The process was explained as regards the forced innovation of computer-
controlled machine tools in the 1940s in the USA in David Noble's book
Forces of Production (Oxford 1975). The US air force forced the
manufacturers to design and vend overelaborate machine tools capable
of cutting, not only straight Euclidean lines and simple curves for
locomotive repair shops and steel mills, but the far more complex
curves required by military aviation.
The British and other nationalities just trundled along in the rear
with the gear as they did in Afghanistan and Iraq ten years on, being
(as we Pennsylvania Dutch say) too soon old to late smart.
The overelaborate technology was then programmed by white collar
recent graduates in the back office, in Noble's book, but they had no
opportunity to test what were in actuality computer programs.
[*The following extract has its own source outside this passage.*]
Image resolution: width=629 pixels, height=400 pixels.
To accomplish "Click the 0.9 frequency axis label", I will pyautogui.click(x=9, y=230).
The shops of the time, immediately after World War II, were dominated
not so much by their managers and their foremen as by men like my
great-grandfather, a skilled machinist who was still working in his
80s in the early 1940s as part of the war effort. The skilled
machinists controlled the pace of production according to their own
combination of scientific knowledge (obtained at night school such as
Case Institute in great-grandfather's Cleveland, later Case Western
Reserve) and a painfully acquired sense of what would actually work
under shop conditions (several of my uncles, who also worked in this
industry, were missing fingers).
But after the US Air Farce got into the act after the war, these men
were told to stand down and merely mount the paper tapes produced by
the college boys. After much grumbling, in Noble's account, they did
so, to see scrap metal, of various interesting shapes, suitable for
rec room decoration in then-fashionable shapes alone, being produced
at high speed in a way that endangered life and limb.
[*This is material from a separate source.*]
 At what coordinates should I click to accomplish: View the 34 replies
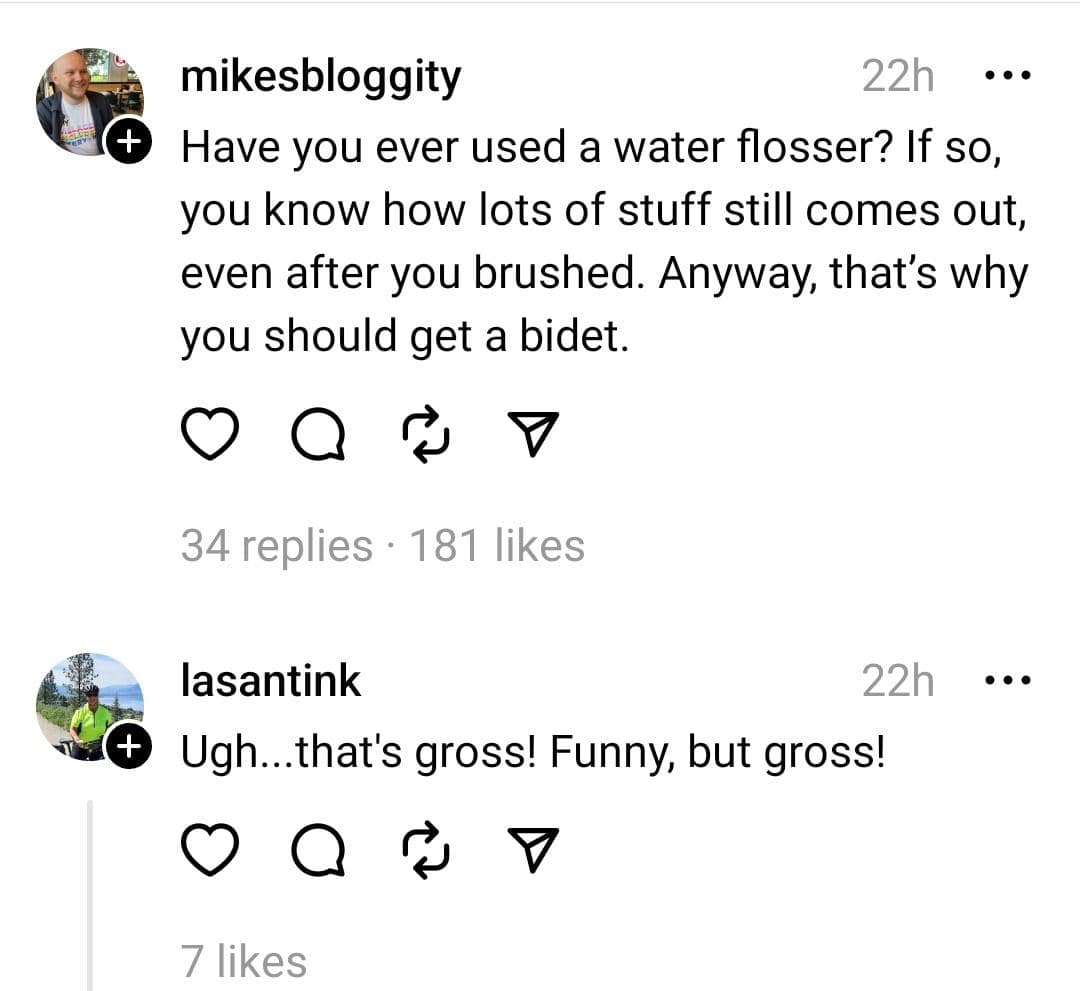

Management in particular set its face, as did John von Neumann at the
time as regards digital computer technology, against the use of the
machine by the lads to produce a tool to make, in turn, an assigned
tool. In the new, militarised regime, all steps were
"Taylorised" (where Frederick Taylor was the 1920s management genius
who decided that workmen were apes who needed to have everything
broken down into a simple vector of steps), and just as Fortran was to
force 1950s programmers to think like apes, the machine tool shop was
to be a place where men like my great-grandfather (who knew several
languages and read several books a week) would act not like men but
like children, always accepting the superior wisdom of his social
superiors.
People like us, even after WWII, weren't real Americans. No, in
Taylor, we were "little Pennsylvania Dutchmen" who couldn't understand
machine tool programming as well as the college boys back from
Princeton. This despite the fact that another uncle died in WWII
fighting Fascism and leading another outgroup of the time, the
Japanese American Nisei of the 442nd Regimental Combat Team.
[For let us not speak falsely now the hour is much too late.]
Noble's book has a happy ending as regards machine tools. The unions,
in direct violation of the Taft-Hartley Act, a bad law, fought for and
won back shop floor control.
Fast forward to 2008. In making the decision it made, the standards
board decided that a relatively small high tech industry of fast
computation is more important than boring applications written by
programmers who expected the effect of p++ to be atomic, because
military and corporate needs trump those of skilled labor and small
business in America. In fact, to preserve itself, this Beast invaded
Iraq in 2003.
I could see the wisdom of the standards team: all I have to do is not
use C, and I am delighted not to use C. The problem is that while
programmers here talk a good game about what studly coders they are
when they write "their" code, most code, including most of "their"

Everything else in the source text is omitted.